We wtorkowym pozwie organy antymonopolowe stwierdzają, że sędzia Amit Mehta mógłby również nakazać jednostce Alphabet zapewnienie dostępu do podstawowych danych, jakie są wykorzystywane do budowy wyników wyszukiwań oraz produktów z zakresu sztucznej inteligencji.

Departament sprawiedliwości “rozważa behawioralne i strukturalne remedia, które sprawiłyby, że Google nie mógłby wykorzystywać takich produktów, jak Chrome, Play i Android do uzyskiwania korzyści przez wyszukiwarkę Google i produkty z tym związane […] nad rywalami lub nowymi podmiotami wchodzącymi na rynek” – można przeczytać w pozwie.

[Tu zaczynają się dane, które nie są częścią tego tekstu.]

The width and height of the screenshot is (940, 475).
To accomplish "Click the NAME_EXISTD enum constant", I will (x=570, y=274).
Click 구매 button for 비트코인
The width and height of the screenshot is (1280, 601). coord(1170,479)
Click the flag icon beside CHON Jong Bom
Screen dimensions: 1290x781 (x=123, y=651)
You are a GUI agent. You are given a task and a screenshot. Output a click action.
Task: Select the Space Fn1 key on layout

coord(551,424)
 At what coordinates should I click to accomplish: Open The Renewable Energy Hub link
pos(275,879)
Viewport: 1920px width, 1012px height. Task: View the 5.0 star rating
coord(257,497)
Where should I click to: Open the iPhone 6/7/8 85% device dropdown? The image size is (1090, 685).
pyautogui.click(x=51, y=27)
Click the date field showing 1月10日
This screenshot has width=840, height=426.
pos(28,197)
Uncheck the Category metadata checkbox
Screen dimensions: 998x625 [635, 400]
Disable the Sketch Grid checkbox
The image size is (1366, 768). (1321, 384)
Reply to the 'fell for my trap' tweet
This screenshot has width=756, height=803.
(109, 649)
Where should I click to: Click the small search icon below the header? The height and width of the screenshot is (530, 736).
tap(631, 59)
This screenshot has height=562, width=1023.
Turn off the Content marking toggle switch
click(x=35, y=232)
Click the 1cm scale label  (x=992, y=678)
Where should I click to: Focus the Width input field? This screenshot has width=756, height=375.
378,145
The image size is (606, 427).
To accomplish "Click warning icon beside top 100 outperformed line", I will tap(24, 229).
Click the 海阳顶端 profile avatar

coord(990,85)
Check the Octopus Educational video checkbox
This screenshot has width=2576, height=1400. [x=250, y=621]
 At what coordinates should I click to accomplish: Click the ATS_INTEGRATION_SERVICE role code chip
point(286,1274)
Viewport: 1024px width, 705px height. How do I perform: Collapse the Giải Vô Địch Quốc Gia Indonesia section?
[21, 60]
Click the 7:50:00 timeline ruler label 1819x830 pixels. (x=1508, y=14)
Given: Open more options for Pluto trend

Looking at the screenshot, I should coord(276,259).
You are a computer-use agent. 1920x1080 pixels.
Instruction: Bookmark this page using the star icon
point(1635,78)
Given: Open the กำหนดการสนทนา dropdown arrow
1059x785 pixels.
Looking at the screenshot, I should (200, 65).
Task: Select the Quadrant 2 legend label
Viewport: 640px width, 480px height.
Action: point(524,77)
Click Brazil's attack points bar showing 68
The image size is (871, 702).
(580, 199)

Departament sprawiedliwości uznał także, że może zażądać od Google, aby strony internetowe dawały więcej możliwości w zakresie wycofania się z używania produktów ze sztuczną inteligencją.

Wśród rozważanych rozwiązań znalazł się również zakaz inwestowania w konkurencyjne wyszukiwarki lub potencjalnych rywali.

Liczący 32 strony dokument wskazuje na ramy potencjalnych opcji, jakie może rozważyć sędzia. Departament sprawiedliwości zapowiedział, że w przyszłym miesiącu przedstawi pełniejszą propozycję w zakresie możliwych działań.

Informacja ta wywołała spadki o 0,3 proc. na kontrakty futures giełdowego indeksu Nasdaq 100, w którym akcje Alphabet, właściciela Google, znajdują się wśród głównych składników.

Działania antymonopolowe

Obecna próba zmniejszenia monopolu Google jest największym tego typu działaniem od 20 lat. Wcześniej próbowano – bezskutecznie – złamać monopol Microsoft.

Amerykańskie organy antymonopolowe twierdzą, że Google zdobył przewagę w zakresie skali i danych na drodze nielegalnych umów dystrybucyjnych, które sprawiały, że wyszukiwarka Google stawała się opcją domyślną w smartfonach i przeglądarkach internetowych.

Reakcja Google

Firma skrytykowała pozew departamentu sprawiedliwości jako „radykalny”, dodając przy czym, że może to mieć „istotne, niezamierzone konsekwencje dla konsumentów, firm oraz amerykańskiej konkurencyjności”.

“Uważamy, że dzisiejszy plan dalece wykracza poza zakres legalnych działań określony decyzją sądu ws. umów dystrybucyjnych związanych z wyszukiwarkami” – napisała Lee-Anne Mulholland, wiceszefowa Google ds. prawnych.